The University Rover Challenge is a Mars Society-organized robotics competition for college students who design and build the next generation mars rovers that have the potential to work alongside human explorers in the field.
The annual competition is held at the Mars Desert Research Station (MDRS) near Hanksville, Utah. This year, 2013 URC was won by the third two-time champion from Poland, the Hyperion Team of Bialystok University of Technology, who finished off with a record of 490 points, outsourcing the nearest competitor by 91 points. The year 2013 saw the highest ever number of registrants, as many as 15 teams, representing different Universities across the US and Europe, and the first ever Asian team from SRM University, India with their prototype of the rover, 'Rudra.'
The rover is judged in the four competition tasks, the sample return task, astronaut assistance task, terrain traversing task, presentation task. The terrain traversing task, a new event for 2013, provided the most excitement for teams and judges alike. Rovers had to race across a variety of terrain through a series of five gates. After starting with a pass through soft, sandy ground to Gate 1, through Gate 2. Another rocky pass through Gate 3 lead to increasingly steep climbs through the fourth and fifth gates. While several teams made the climb to Gate 4, most lost traction and slid down the steep hillside. Only Hyperion's rover was able to climb through the final gate during the competition.
While team SRM wasn't really successful in passing through all the Gates, it surely did impress the judges in the sample return task with their analytical skills. Before travelling to the United States, the team calibrated their equipment using soil samples from extreme locations from India." The techniques," says, Naren GK, a final year Biotechnology student on the team, "that we employed in detecting the signs of life, the use of laser-induced fluorescent imaging methods to detect cyanobacteria, seemed to have impressed the panel."
Teams are allowed to operate their rovers from designated command and control stations, where a team is involved with controlling the rover through wireless communications methods, as the rover runs in an MDRS field site located in the desert of southern Utah.

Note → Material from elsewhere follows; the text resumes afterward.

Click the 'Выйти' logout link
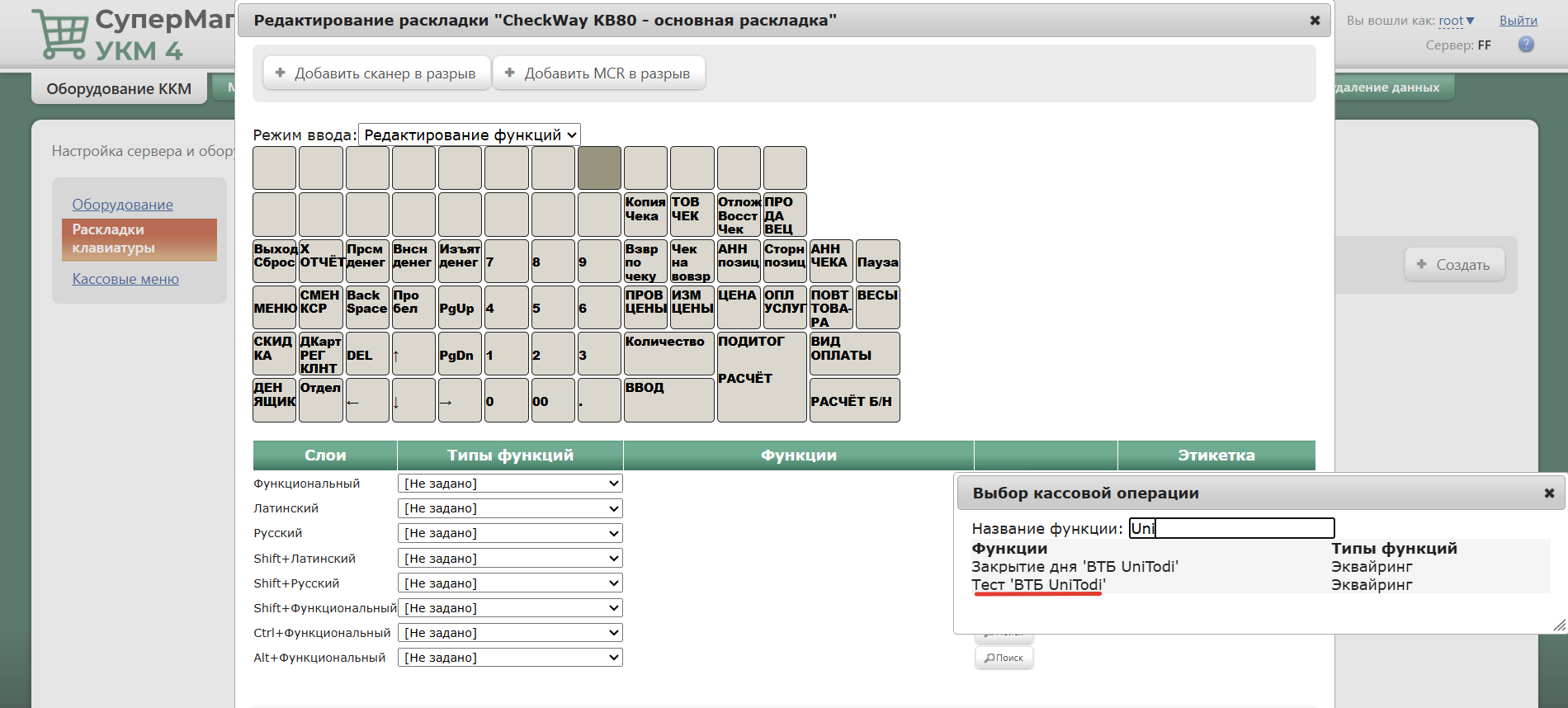1568x708 pixels. coord(1518,21)
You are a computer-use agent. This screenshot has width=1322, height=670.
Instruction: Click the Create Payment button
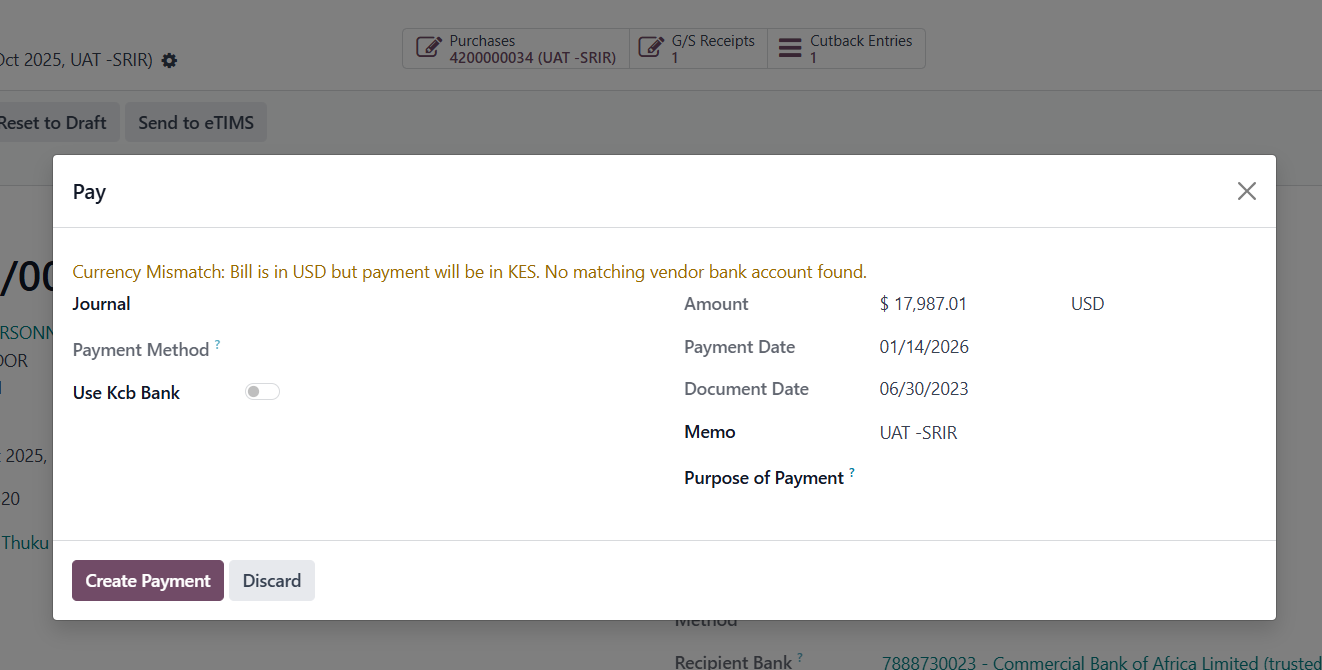[148, 581]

While the 36-kg Rudra seemed to have given the team an advantage in terms of its stability, power capacity and its terrain traversing abilities what it seemed to lack was the design, fabrication and lack of equipments on the rover and on the communications centre. Jagadeesh RB, a Computer Science engineering student, who's in charge of the communication with the rover hopes to the WPC grants them permission for certain fabrications that are needed for the better performance of the rover on the field.
The team is currently recruiting students from various departments of SRM University for next year's competition.